La Vanguardia, 23 de agosto de 2005

XAVIER ALDEKOA - 23/08/2005
Prada de Conflent. Servicio especial

La gesta de Eidenbenz, en el olvido durante 60 años, ha sido reconstruida por la historiadora Montellà

Enero de 1939. Una riada de derrotados en la guerra civil española atraviesa los Pirineos para buscar refugio en la vecina Francia. Su destino será a menudo un campo de refugiados donde el frío, el hambre y la falta de higiene son denominador común. Los campos de Argelés, Sant Cebrià de Rosselló y Ribesaltes, con unas instalaciones muy precarias, fueron los primeros en recibir las más de 450.000 personas que durante los primeros meses de 1939 pasaron a Francia. Las condiciones eran pésimas y el índice de mortalidad infantil se situaba en un 95% entre los recién nacidos, que llegaban al mundo en los establos de Hares, cerca de Perpiñán. Testigo de esta situación, Elisabeth Eidenbenz, una joven enfermera suiza de tan sólo 24 años, organizó una maternidad en la vecina localidad de Elna para asistir en el parto a las mujeres embarazadas de los campos de refugiados republicanos. Su labor desinteresada salvó de una muerte muy probable a 597 recién nacidos. "

Más, aquí.

"Tras rehabilitar una torre de tres plantas medio en ruinas, Eidenbenz recibió a las ocho primeras españolas a punto de dar a luz en diciembre de 1939. Entre ellas se encontraba Remei Berenguer, hoy nonagenaria, que describe la sensación que vivió al saber que podría traer al mundo a su hijo Rubén lejos del hambre y el frío del campo de refugiados: "Me acuerdo de que había una chimenea con fuego, nos alegramos porque era diciembre y el frío en el campo de refugiados nos había helado los huesos".

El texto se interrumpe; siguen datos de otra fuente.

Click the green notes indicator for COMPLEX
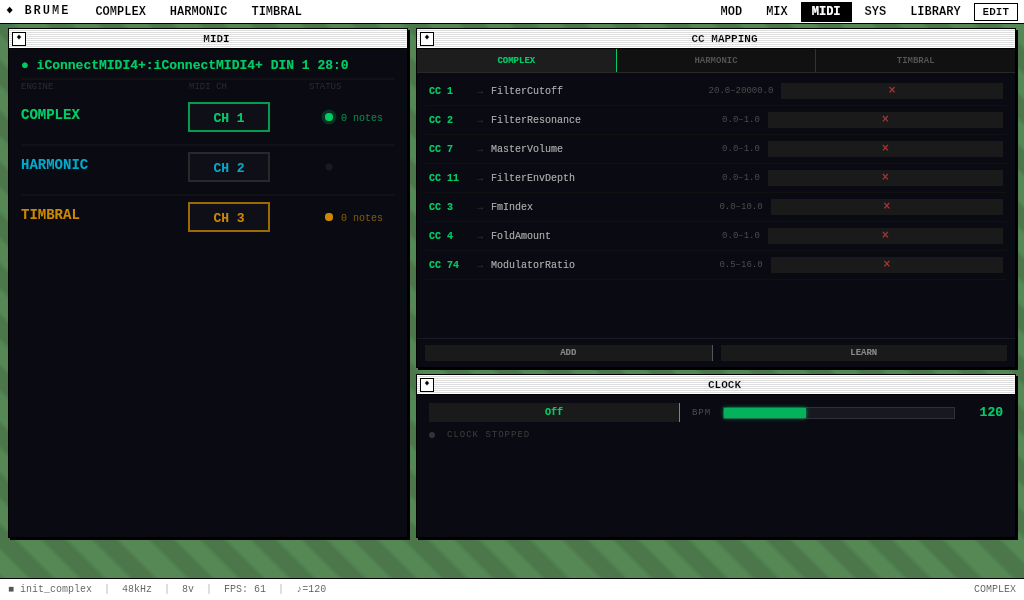 tap(330, 117)
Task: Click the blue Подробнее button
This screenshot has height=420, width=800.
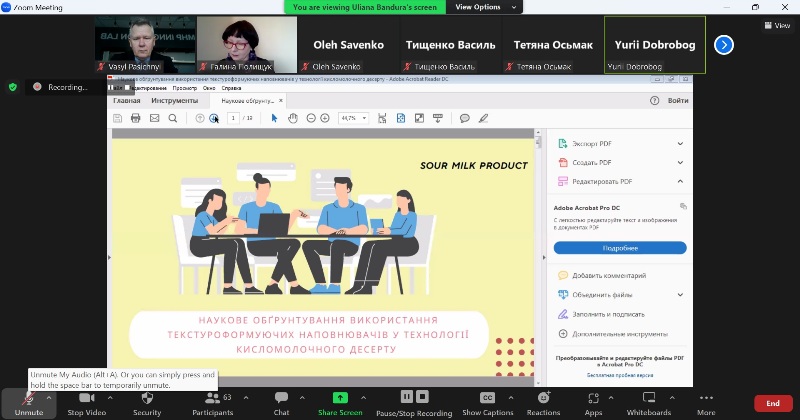Action: 620,247
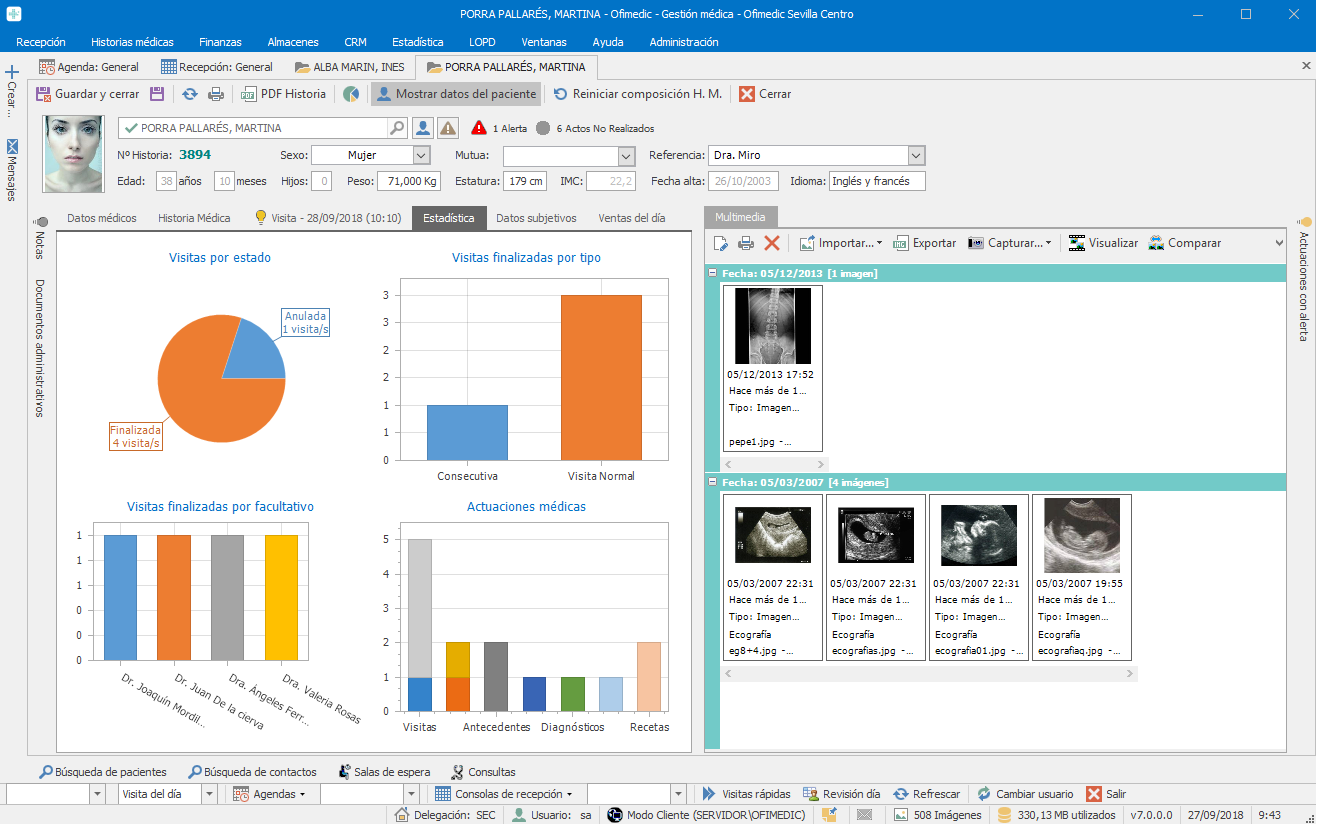
Task: Click the Guardar y cerrar save icon
Action: click(44, 94)
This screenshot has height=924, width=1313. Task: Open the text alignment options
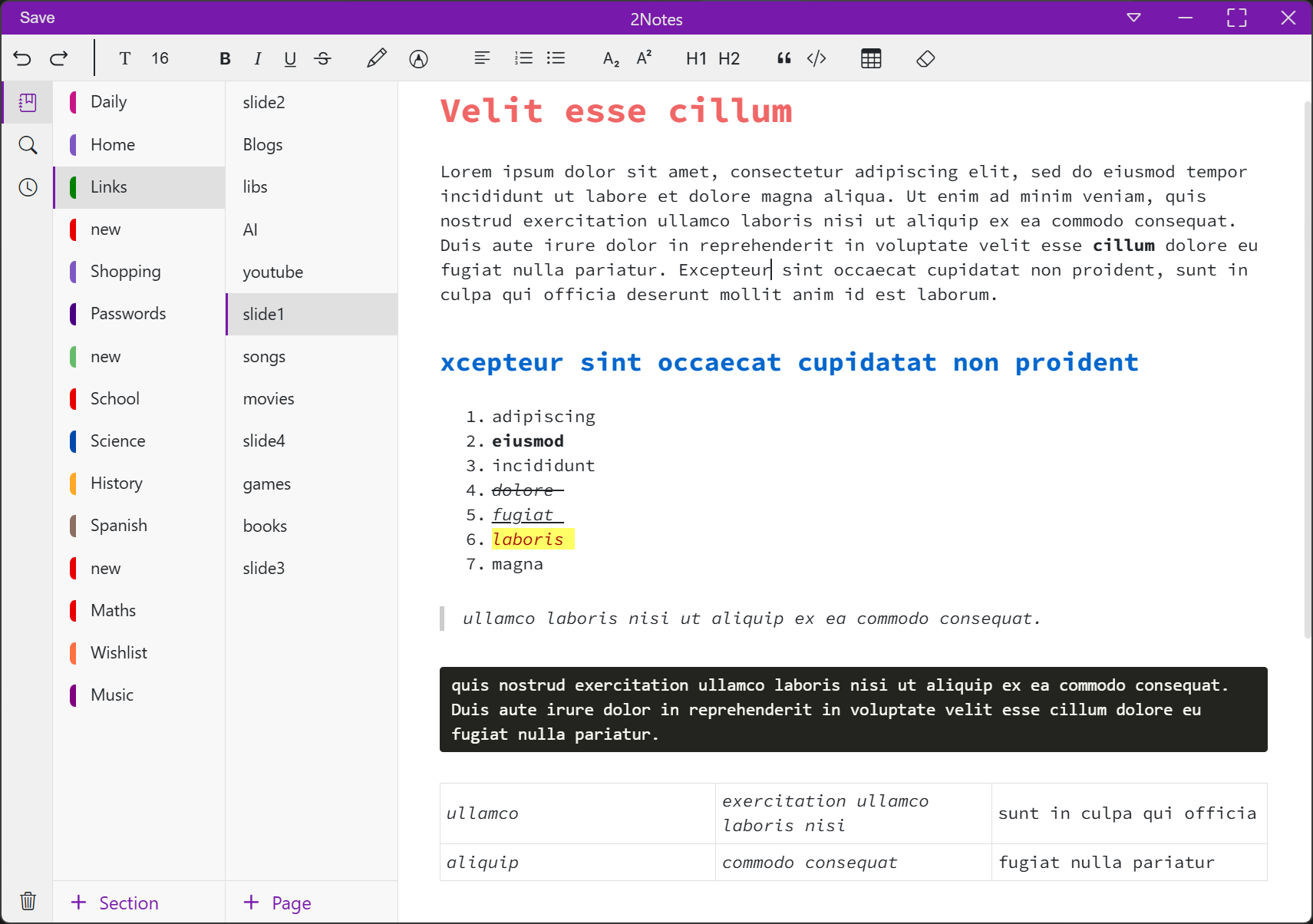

La maternidad, situada a 15 kilómetros de Perpiñán y bajo el macizo del Canigó, era una casa sin lujos donde las madres ingresaban cuatro semanas antes del parto y se quedaban un mes más hasta su retorno al campo. En los años 1940-41, época de mayor actividad, la maternidad podía acoger hasta 30 nacimientos mensuales. "Sin duda mi hijo está vivo gracias a que nació allí", señala Remei, que se deshace en elogios hacia la enfermera. "Era una persona muy frágil, muy joven, y hacía aquello porque le salía del corazón", dice. Y añade: "La gente tiene que saber lo que, con tanto amor y entrega, hizo la señorita Elisabeth en su maternidad, en aquel oasis de paz rodeado de guerra"."

Más, aquí y acá.

"... Assumpta Montellà, profesora, escritora y autora del libro La Maternitat d'Elna, explica que se encontró con esta historia casi por casualidad. "Cuando trabajaba en mi tesis doctoral sobre los niños del exilio, muchas madres me explicaban que habían tenido a sus hijos en una maternidad cercana a Perpiñán y hablaban de una señorita llamada Elisabeth, pero nadie supo decirme donde se encontraba este lugar" explica.

A partir de aquí, la primera pista la encontró navegando por Internet, donde supo que en Francia se había homenajeado a una mujer, de nombre Elisabeth, por proteger y cuidar en su maternidad a madres judías (años después de ocuparse de las refugiadas republicanas). "Esto me dió la idea de que podía tratarse de la misma persona", relata la escritora. Montellà recibió una gran sorpresa al ir al registro civil y constatar que la mayoría de los nacidos en la Maternitat de Elna después del final de la Guerra Civil Española tenían apellidos catalanes."

Más en lamalla.net.

NOTA: Añado que el Estado de Israel le concedió la medalla Yad Vashem en el 2002, por lo que esta mujer hizo por los niños judíos y sus madres.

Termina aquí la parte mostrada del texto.